He wasn’t angry. He was noticing her dissociation—a survival strategy she had used for years to stay functional through an unpredictable childhood. It worked remarkably well until she became a parent. What her son revealed wasn’t a failure; it was a cost. The very adaptations that helped us survive can become the invisible barriers to the “wordless tie” our children need to feel safe.
When Survival Patterns Shape How You Parent
Long before we have language, we learn something more basic: how safe it feels to exist in a relationship. We learn whether distress brings connection or isolation, whether emotion leads to comfort or dismissal, whether being seen feels stabilizing or risky. These lessons do not live in story form. They live in the nervous system.

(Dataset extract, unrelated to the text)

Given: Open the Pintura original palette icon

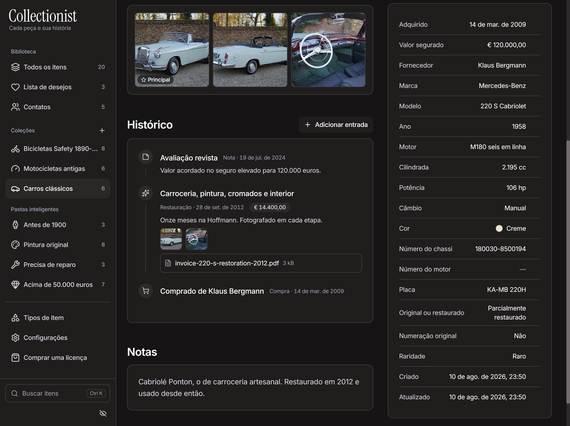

When I look back at my own life, I can see how early uncertainty shaped the way I learned to stay upright. When things felt unpredictable, I leaned into performance. I learned to be responsible early, to keep things moving, to minimize disruption. Those strategies worked. They created a structure where there wasn’t much to begin with. They also trained my system to associate steadiness with control.
Years later, as a parent, I could feel those same strategies re-emerge under stress. The instinct to stay composed at all costs. To suppress my own reaction so I wouldn’t burden the room. To manage rather than feel. None of this came from a lack of care. It came from a system that had learned, very early, how to maintain stability.
This is where conversations about post-traumatic parenting often go wrong. They frame these patterns as damage when, in fact, they represent persistence. The nervous system continues using what once sustained survival, even when the environment has changed.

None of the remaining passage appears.